Depois da faixa introdutória começam então as músicas propriamente ditas sendo as primeiras sete as que melhor funcionam como um interessante revivalismo do R&B e pop do virar do século. Enquanto a musicalidade da voz de Kehlani nos transporta facilmente para o final dos anos 90, os instrumentais fazem uso de sonoridades mais modernas para atingir a fusão dos dois tempos. Sintetizadores etéreos e amorfos, baixos eletrónicos e batidas com contratempos inevitavelmente reminiscentes da trap music, conjugam-se para originar algumas músicas extremamente bem-sucedidas em recriar o som caraterístico de uma época enquanto ao mesmo tempo mantêm uma sonoridade carateristicamente contemporânea. Tematicamente as letras de Kehlani oscilam previsivelmente entre uma necessidade de auto-afirmação e reconhecimento e, como numa grande parte das músicas deste género, as suas introspeções relativamente aos diversos aspetos da sua vida amorosa, mas enquanto pode ser interessante ouvir a cantora abordar estes temas em faixas como “Distraction” e “Personal”, que tão bem canalizam um tipo de pop-R&B já quase inexistente, pode ser igualmente dececionante ouvi-la em “Advice”, “Get Like”, “Hold Me By The Heart”, entre algumas outras, que caem na típica vulgaridade do pop mainstream destinado ao horário nobre da MTV. Tanto é que a segunda metade do álbum se demonstra uma perfeita e incontestável banalidade, salvo as exceções das músicas “Everything Is Yours”, que funciona ironicamente como uma carta de amor e de absoluta auto-resignação, e “Too Much”, que de forma nostálgica nos faz lembrar uma jovem Christina Aguilera no início da sua carreira.
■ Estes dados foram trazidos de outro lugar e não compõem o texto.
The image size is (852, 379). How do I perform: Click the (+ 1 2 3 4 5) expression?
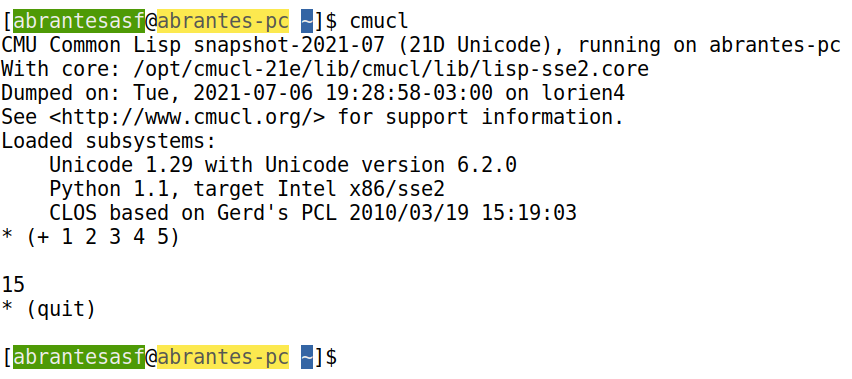(103, 237)
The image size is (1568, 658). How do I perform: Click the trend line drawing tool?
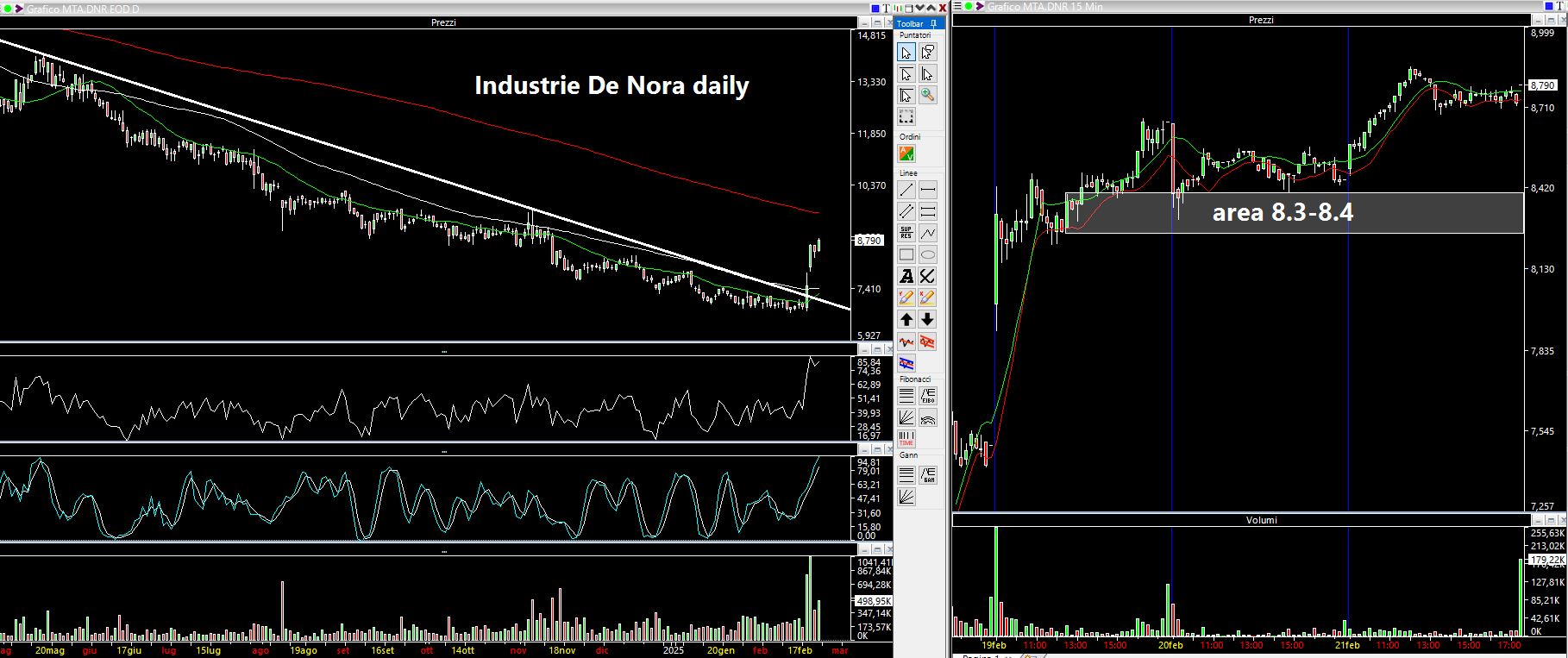click(906, 190)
Concluindo, para elogiar este álbum é inevitável ter que dizer que ele sofre de um prejudicial excesso de faixas. Se fossem cortadas cerca de nove músicas da lista poder-se-ia dizer que o álbum era um grande sucesso que funcionava principalmente por conseguir revitalizar uma sonoridade que hoje em dia é raro ser ouvida. No entanto, dado que o álbum tem 19 e não dez músicas, torna-se bastante mais difícil ter uma opinião positiva sobre ele, sendo até muito confusa a forma como um álbum pode ter tão de banal como de original, acabando isto por denunciar que a um nível geral ele se demonstra bastante inconsistente e que as suas intenções são pouco claras. Ficamos sem perceber se daqui a uns anos poderemos esperar de Kehlani ouvir álbuns com o potencial de se tornarem icónicos por inovarem e experimentarem com estilos já menos explorados, ou se iremos ter apenas mais uma típica diva do pop igual a tantas outras, uma vulgar súbdita das companhias discográficas multimilionárias.
Só pode ser dito que para o buzz gerado durante tanto tempo em torno da produção e lançamento de SweetSexySavage, este deixa muito a desejar. É certo que o álbum vai conseguir mais facilmente afastar, com as suas numerosas faixas banais e medíocres, os ouvintes que procuram ouvir boa música do que realmente cativá-los com as músicas que estão melhor conseguidas.